Sempre que a mãe deles descia as caixas em que guardavam a decoração natalina da parte mais alta do armário, os dois pequenos se iluminavam com a perspectiva das festas. Irmão e irmã desfrutavam de cada minuto ajudando a mãe a armar os presépios, colocar as bolinhas de vidro no pinheiro, pendurar as luzes em formato de Papai Noel e renas na varanda, entre outras coisas. Naquela época, a casa sempre ganhava nova vida com todas as cores, brilhos e sons natalinos. E naquele ano, quando o pai não conseguiu ajudá-los a arrumar os enfeites nem pendurar os pisca-piscas, eles sentiam que precisavam das alegrias do Natal mais que nunca.
Para os irmãos, a celebração começava no momento em que os enfeites eram colocados. Dezembro inteiro era um mês de festa e eles inventavam todo o tipo de brincadeiras. Algumas nem sempre eram muito cristãs, como por exemplo brincar de casinha com os bonequinhos de cerâmica do presépio. Em mais de uma ocasião tiveram que interromper a diversão para socorrer a uma vaquinha ou rei mago que se estilhaçava contra o piso.
Outras vezes organizavam corridas com todos os dinâmicos Papai Noéis de pilha da casa: um saltava, outro dançava, outro até mesmo andava de esqui! Obviamente não eram corridas muito frutíferas, porque nunca havia um ganhador. Os Papai Noéis pareciam pouco preocupados em conseguir o primeiro lugar e se limitavam a repetir as ações que sabiam fazer, cantando desafinados até a pilha acabar.

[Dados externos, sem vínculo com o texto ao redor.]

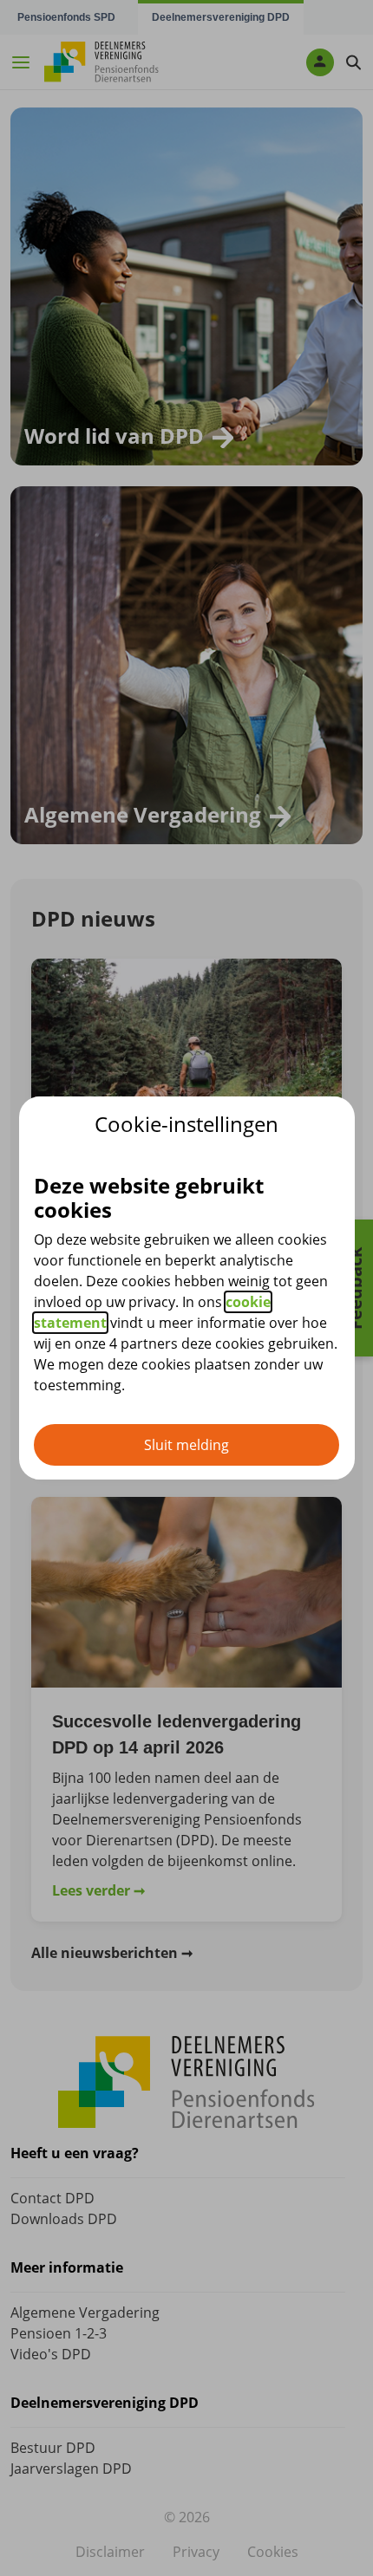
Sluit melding (186, 1444)
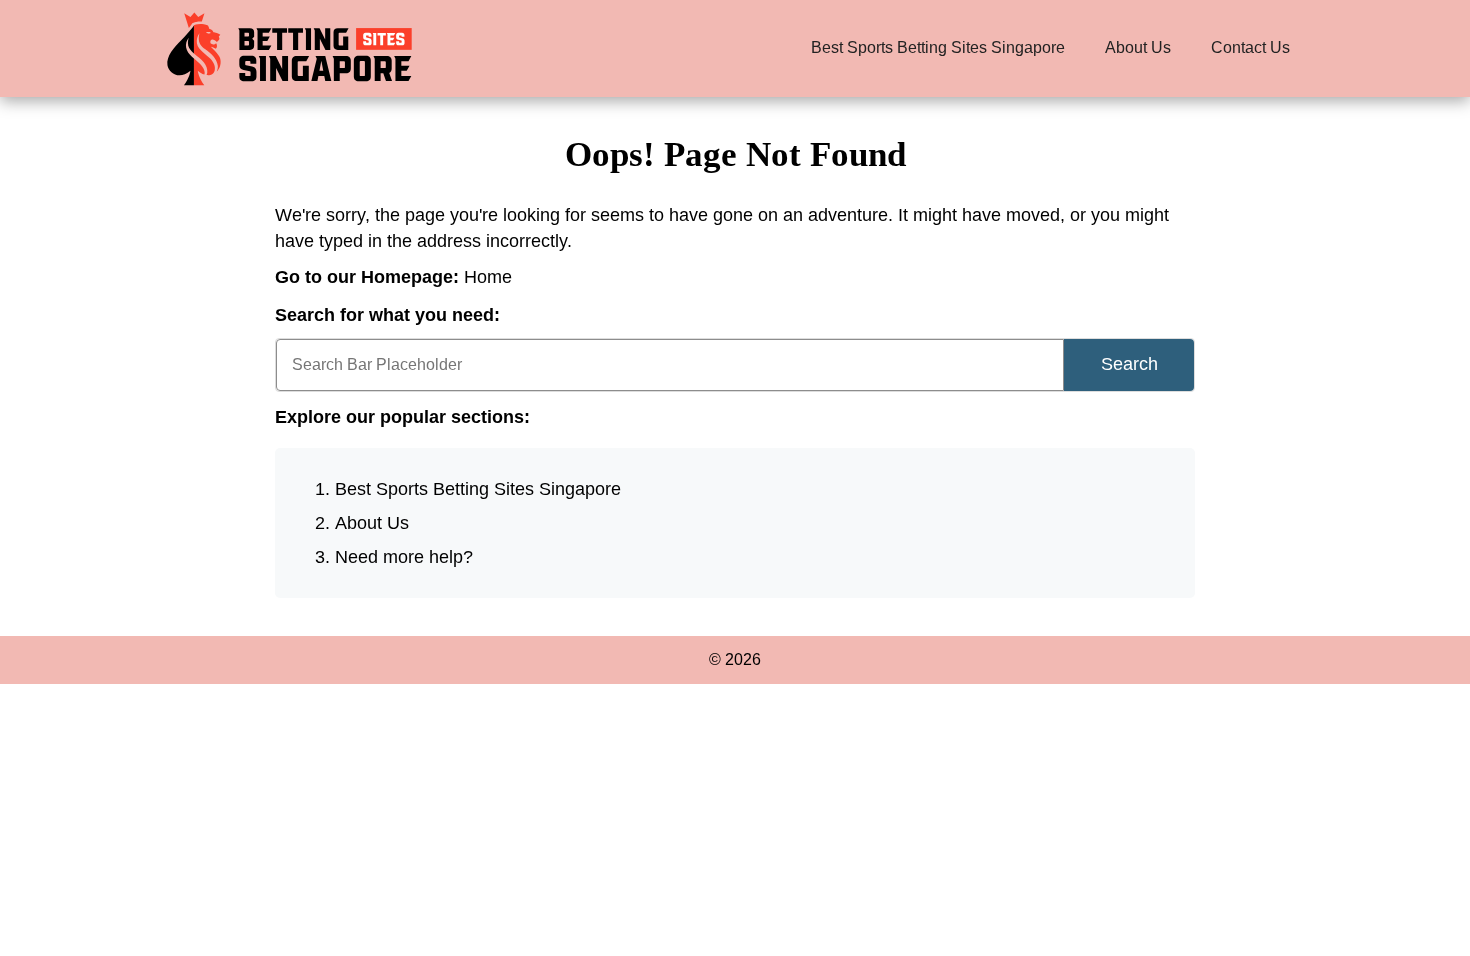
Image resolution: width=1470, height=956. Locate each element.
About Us (1138, 47)
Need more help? (404, 557)
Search (1129, 364)
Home (488, 277)
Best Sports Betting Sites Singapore (938, 47)
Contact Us (1250, 47)
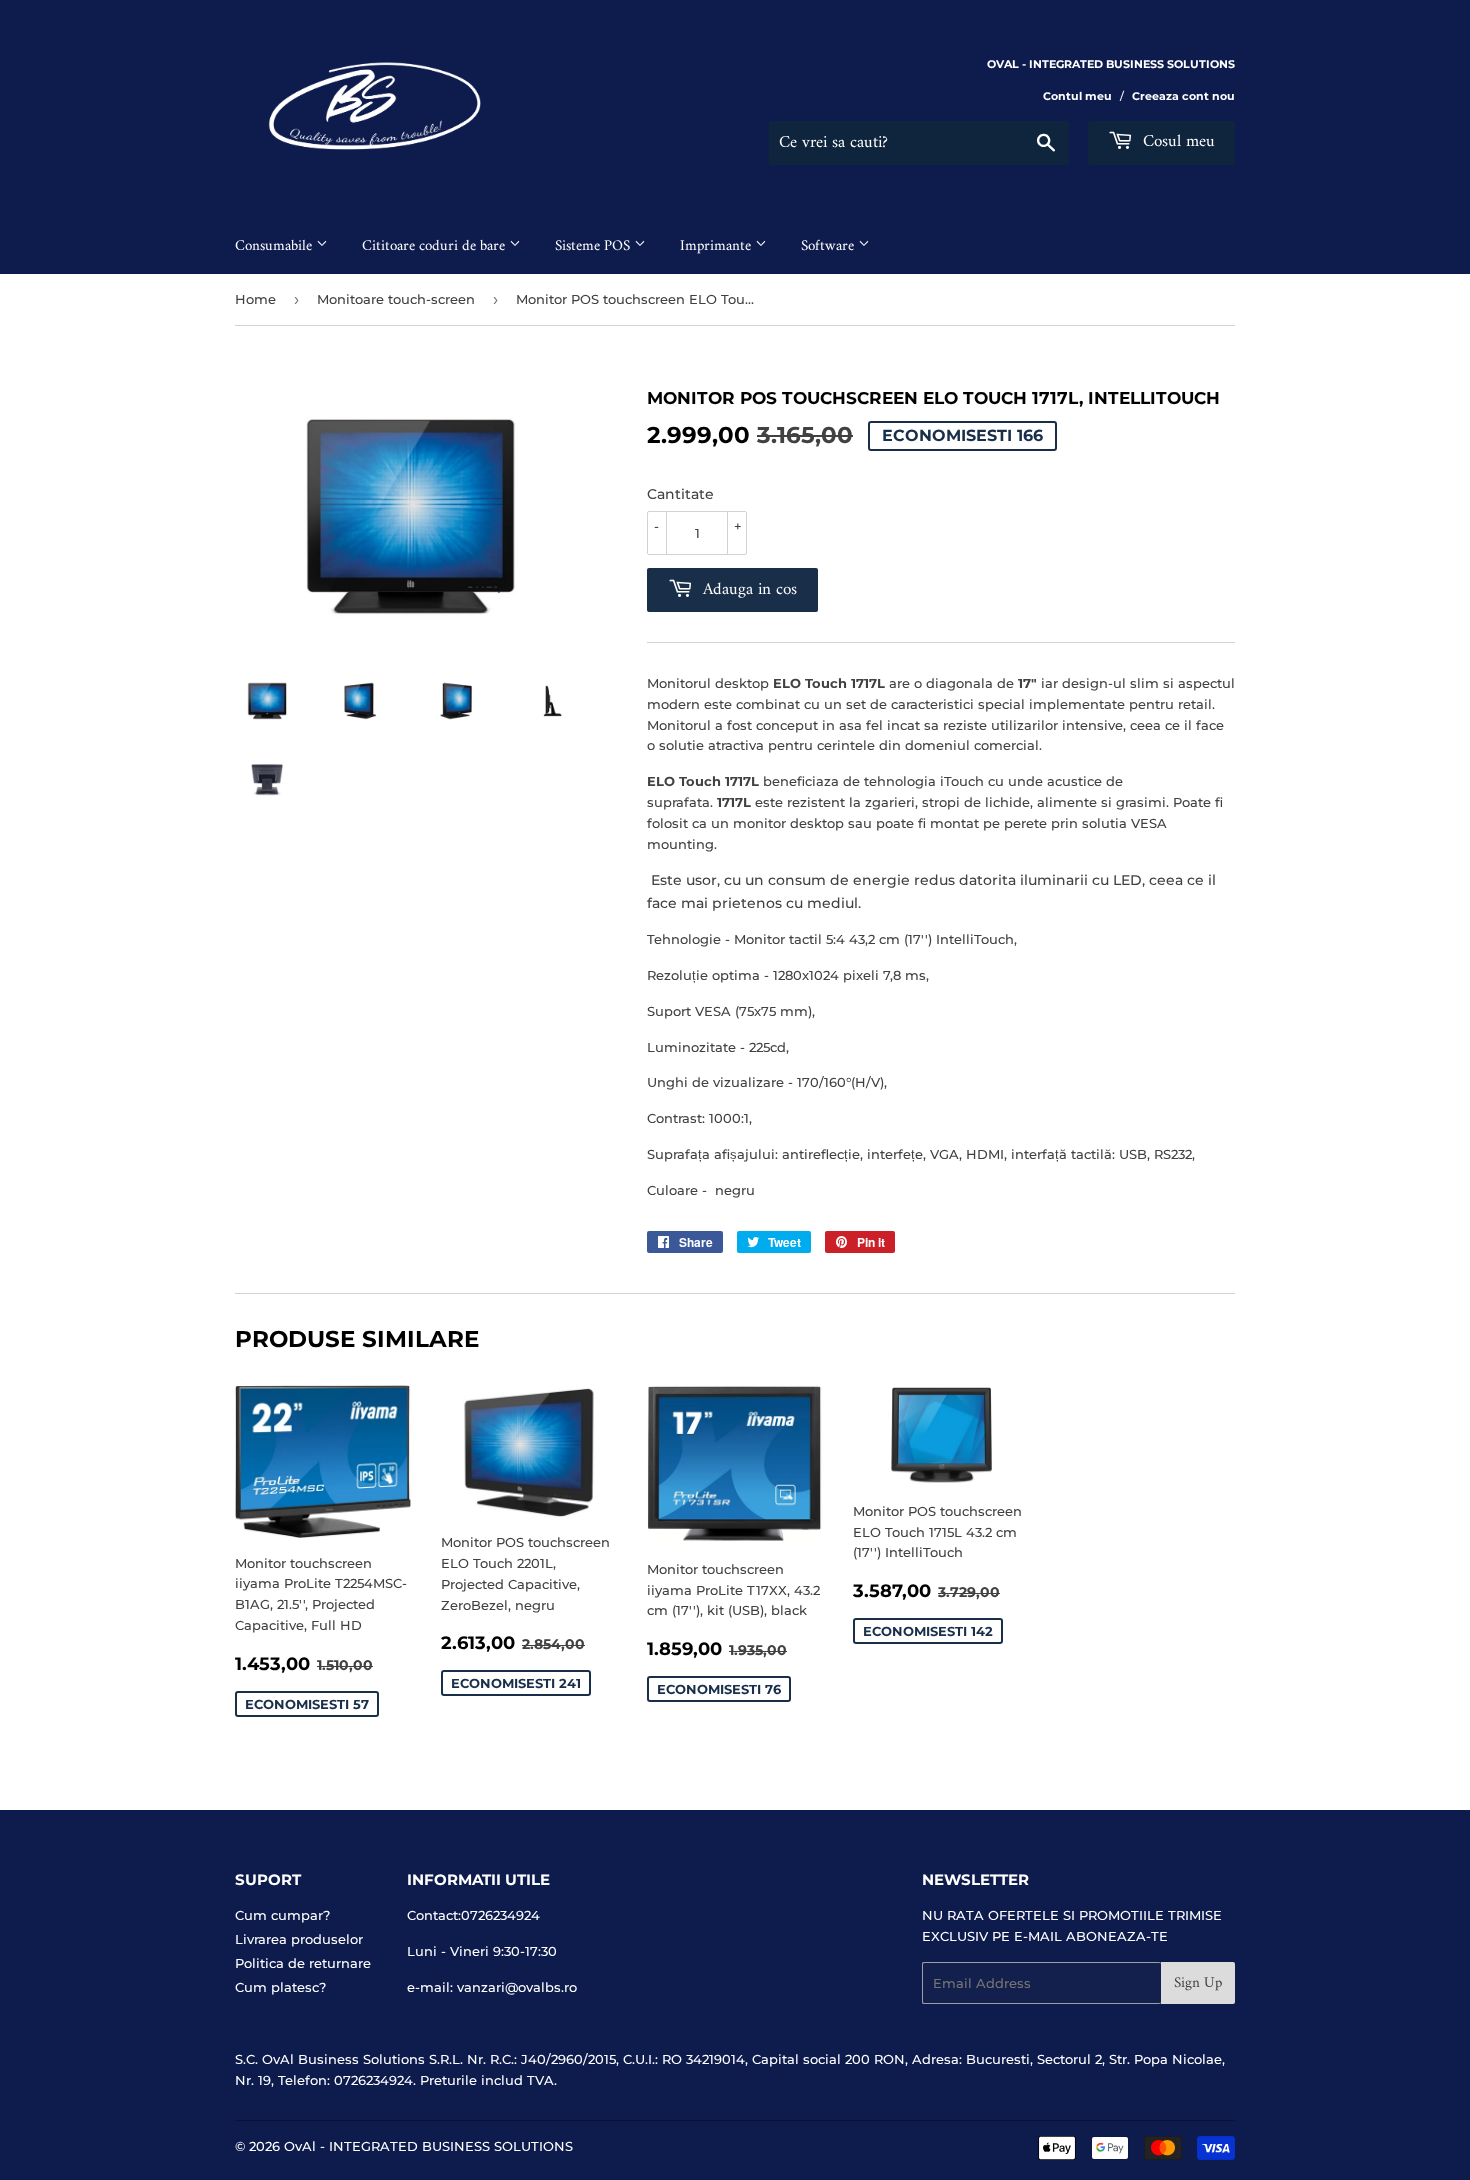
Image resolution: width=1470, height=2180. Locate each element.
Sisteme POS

A mãe acompanhava as brincadeiras de longe, sempre alerta para possíveis acidentes, sempre pronta com Super Bond para colar alguma decoração pseudo-destruída. Ela sorria enquanto observava os filhos em seus jogos sonhados e agradecia sua inocência. Na casa silenciosa, as vozes deles eram seu salva-vidas. O pai muitas vezes se sentava ao lado da esposa no sofá e tentava prestar atenção na algazarra dos pequenos, mas quase sempre falhava. Lhe faltavam forças. E disfarçadamente, enquanto os filhos estavam absortos na brincadeira, mãe e pai caminhavam lentamente até o quarto onde ele poderia descansar e ela deixaria de sorrir.
A brincadeira que as crianças mais gostavam e que repetiam quase todas as noites era uma invenção da irmã. Uma noite, sentados na imensa sala e rodeados de todos aqueles objetos festivos, ela olhou para fora e pelo vidro viu o lusco-fusco causado por todos os pisca-piscas na varanda. O brilho era intenso e, embora difuso, fazia ela imaginar que lá fora, sentado confortavelmente em um trenó repleto de presentes, estava o velhinho mais esperado do Natal.
— Olha, é o Papai Noel! — exclamou a garota e saiu correndo para fora, com seu irmão mais novo nos calcanhares.
Não foi exatamente uma surpresa quando, chegando no jardim, eles não viram nem sinal do estimado senhor Noel. Tudo estava escuro e silencioso, e as luzes que piscavam ao redor da casa eram as únicas coisas a reluzir na noite tranquila. Os irmãos, calados, olharam para a casa e pela misma janela onde a irmã havia observado o jardim há apenas alguns segundos, eles puderam ver a sala que brilhava em vermelho e verde, o calor que dela emanava graças aos enfeites e à árvore de Natal. E então a imaginação veloz voou novamente.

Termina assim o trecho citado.